De même, si son caractère germanique est incontestable avec le retour des anciennes terres d’Empire d’Alsace et de Lorraine à la faveur de la guerre de 1870, le Reich reste néanmoins séparé de l’Autriche et de la Bohème qui relèvent de l’Empire austro-hongrois. Comparé aux huit cents ans du Saint Empire, le Reich wilhelmien aura une existence limitée et sera balayé par le suicide européen de 1914 qui emportera également la monarchie des Habsbourg et celle des Romanov.
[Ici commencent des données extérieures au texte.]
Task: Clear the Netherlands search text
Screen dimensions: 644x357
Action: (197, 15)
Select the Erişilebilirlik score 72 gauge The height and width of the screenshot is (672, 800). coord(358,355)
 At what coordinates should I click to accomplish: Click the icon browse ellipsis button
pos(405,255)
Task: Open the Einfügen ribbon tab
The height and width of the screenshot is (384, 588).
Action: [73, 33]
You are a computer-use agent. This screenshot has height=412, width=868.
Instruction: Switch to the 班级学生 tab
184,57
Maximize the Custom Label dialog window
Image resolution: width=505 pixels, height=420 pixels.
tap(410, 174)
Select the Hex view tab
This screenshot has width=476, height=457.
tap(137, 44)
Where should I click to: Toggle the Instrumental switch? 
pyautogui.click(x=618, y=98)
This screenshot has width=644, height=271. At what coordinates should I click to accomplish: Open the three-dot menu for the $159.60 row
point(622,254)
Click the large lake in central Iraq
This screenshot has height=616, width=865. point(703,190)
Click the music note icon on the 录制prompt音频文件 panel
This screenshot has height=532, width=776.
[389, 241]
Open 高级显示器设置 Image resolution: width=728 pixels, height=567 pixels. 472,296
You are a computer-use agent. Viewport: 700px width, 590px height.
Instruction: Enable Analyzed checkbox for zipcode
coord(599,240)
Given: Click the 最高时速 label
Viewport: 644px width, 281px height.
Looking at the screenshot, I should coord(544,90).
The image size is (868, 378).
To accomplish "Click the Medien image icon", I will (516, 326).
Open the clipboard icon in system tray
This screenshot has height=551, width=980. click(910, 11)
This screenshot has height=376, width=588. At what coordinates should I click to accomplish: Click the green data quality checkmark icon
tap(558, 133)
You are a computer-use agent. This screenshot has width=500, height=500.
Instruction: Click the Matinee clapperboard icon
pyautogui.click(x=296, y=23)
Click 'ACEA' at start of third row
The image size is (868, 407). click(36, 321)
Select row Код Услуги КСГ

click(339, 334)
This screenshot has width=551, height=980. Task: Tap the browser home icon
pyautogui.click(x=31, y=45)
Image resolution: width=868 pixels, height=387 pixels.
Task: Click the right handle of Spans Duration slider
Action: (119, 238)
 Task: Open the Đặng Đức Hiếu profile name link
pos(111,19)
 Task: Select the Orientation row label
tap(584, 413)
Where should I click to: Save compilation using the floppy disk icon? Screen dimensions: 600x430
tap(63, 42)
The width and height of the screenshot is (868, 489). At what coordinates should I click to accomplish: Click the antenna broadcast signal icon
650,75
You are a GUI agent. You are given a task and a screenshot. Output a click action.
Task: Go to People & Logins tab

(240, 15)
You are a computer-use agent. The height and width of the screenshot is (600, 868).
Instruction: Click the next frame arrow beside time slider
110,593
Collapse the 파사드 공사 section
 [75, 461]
Pendant la république de Weimar, l’Allemagne reste officiellement le Deutsches Reich. Le « père » de la constitution de Weimar Hugo Preuss préconise en effet l’appellation de Reich plutôt que celle de « république » car « il attachait à ce mot des traditions plusieurs fois séculaires et marquait le désir d’unification nationale du peuple allemand morcelé ». A la différence des premier et deuxième Reich cependant, l’Allemagne n’est plus une confédération d’Etats souverains. Elle devient un Etat-nation fédéral où le droit du Reich prime désormais sur le droit des Länder.
En cela, Henri Bogdan considère que Weimar fut l’antichambre du troisième Reich hitlérien qui devient le GrossDeutsches Reich, « Grand Reich Allemand ». Adoptée le 30 janvier 1934, la « loi de reconstruction du Reich » met fin à la structure fédérale de l’Etat allemand et instaure un Etat unitaire et centralisé, supprimant les Länder issus des anciennes principautés pour les remplacer par trente-trois Gau correspondant à l’organisation administrative du NSDAP. Ce nouvel Etat n’a rien de commun avec la tradition allemande, se construisant sans, voire contre les anciennes élites du passé. Henri Bogdan souligne ainsi que la plupart des dirigeants hitlériens n’étaient pas des Prussiens et que les anciennes familles princières, parfois hostiles au nouveau régime, furent persécutées ou s’exilèrent. Si le Reich, avec l’incorporation de l’Autriche et de la Bohème-Moravie, retrouve en partie les frontières du Saint Empire, l’idée de communauté du peuple (Volksgemeinschaft) nie les particularismes régionaux propres à l’ancien Reich. Le troisième Reich qui devait asseoir la suprématie germanique sur le monde et durer mille ans s’effondra au bout de douze ans, non sans avoir affronté des épreuves cyclopéennes. L’Allemagne dévastée par la guerre est vaincue et occupée, le Reich disparaît.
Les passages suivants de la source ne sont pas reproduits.